ほかにも忘れられない親切があります。1962年,ニューヨーク州サウスランシングで開かれる王国宣教学校に招待されました。会衆,巡回区,地域区の監督たちのための1か月の訓練課程でした。当時,わたしは失業中で,お金のやりくりに苦労していました。でもパイン・ブラッフの電話会社で面接を受け,返事を待っているところでした。もし採用されたら,そこで働く最初の黒人男性です。間もなく,採用の知らせを受けました。どうしたらいいのでしょう。ニューヨークへ行くお金はありません。学校の招待を断わってその仕事に就こうかと真剣に考えました。実際,招待を断わる手紙を書こうとしていました。忘れられない出来事があったのはその時です。
未信者の夫を持つ会衆の姉妹が朝早く訪ねてきて,わたしに封筒を渡しました。お金がたくさん入っていました。姉妹と子どもたちが朝早く起きて,綿花畑の雑草を取る仕事をして貯めたそうです。わたしをニューヨークへ行かせるためでした。姉妹はこう言いました。「学校
でたくさん勉強して,帰ってきたらわたしたちのために頑張ってくださいね」。わたしは電話会社に連絡し,仕事の開始を5週間遅らせてくれないか尋ねました。「だめに決まってるだろう!」という返事でした。でも平気でした。もう心は決まっていました。その仕事に就かなくて本当に良かったです。グロリアはパイン・ブラッフの思い出をこう語っています。「区域が大好きになりました。研究が15件から20件ありました。朝,家から家の奉仕に行き,その後は研究を司会しました。夜11時まで司会することもありました。本当に楽しく,ずっとその区域で奉仕したいと思いました。ですから,巡回奉仕に割り当てられた時は,気が進みませんでした。でもエホバにはちゃんとお考えがあったのだと思います」。確かに,エホバにはお考えがありました。
旅行する奉仕
パイン・ブラッフで開拓奉仕をしていたころ,特別開拓奉仕の申込書を出しました。地域監督がテキサスの会衆で特別開拓奉仕をしてほしいと思っていたようなので,かなり期待していました。ぜひその奉仕をしたいと思いました。でも,待てど暮らせど返事がありません。

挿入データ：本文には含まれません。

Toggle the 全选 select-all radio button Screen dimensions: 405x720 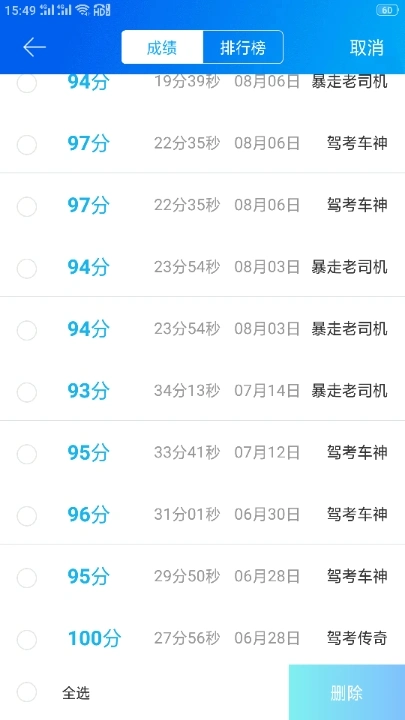pos(27,692)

毎日郵便受けを見に行きましたが,協会からの手紙はありませんでした。ある日,ついに手紙が届きました。でも特別開拓奉仕ではなく,旅行する奉仕の割り当てでした。1965年1月のことです。今,米国支部委員会の調整者として奉仕しているレオン・ウィーバー兄弟も,同じ時に巡回奉仕に割り当てられました。
巡回奉仕をするのは不安でした。その1年くらい前に,地域監督のジェームズ・A・トムソン兄弟がわたしの資格を考慮し,改善できる点を親切に教えてくれました。巡回監督として身に着けなければならない特質などです。巡回奉仕を始めて間もなく,兄弟が本当に必要なことを教えてくれていたことに気づきました。巡回監督になって初めて一緒に奉仕した地域監督はトムソン兄弟でした。本当に忠実な兄弟で,兄弟からたくさんのことを学びました。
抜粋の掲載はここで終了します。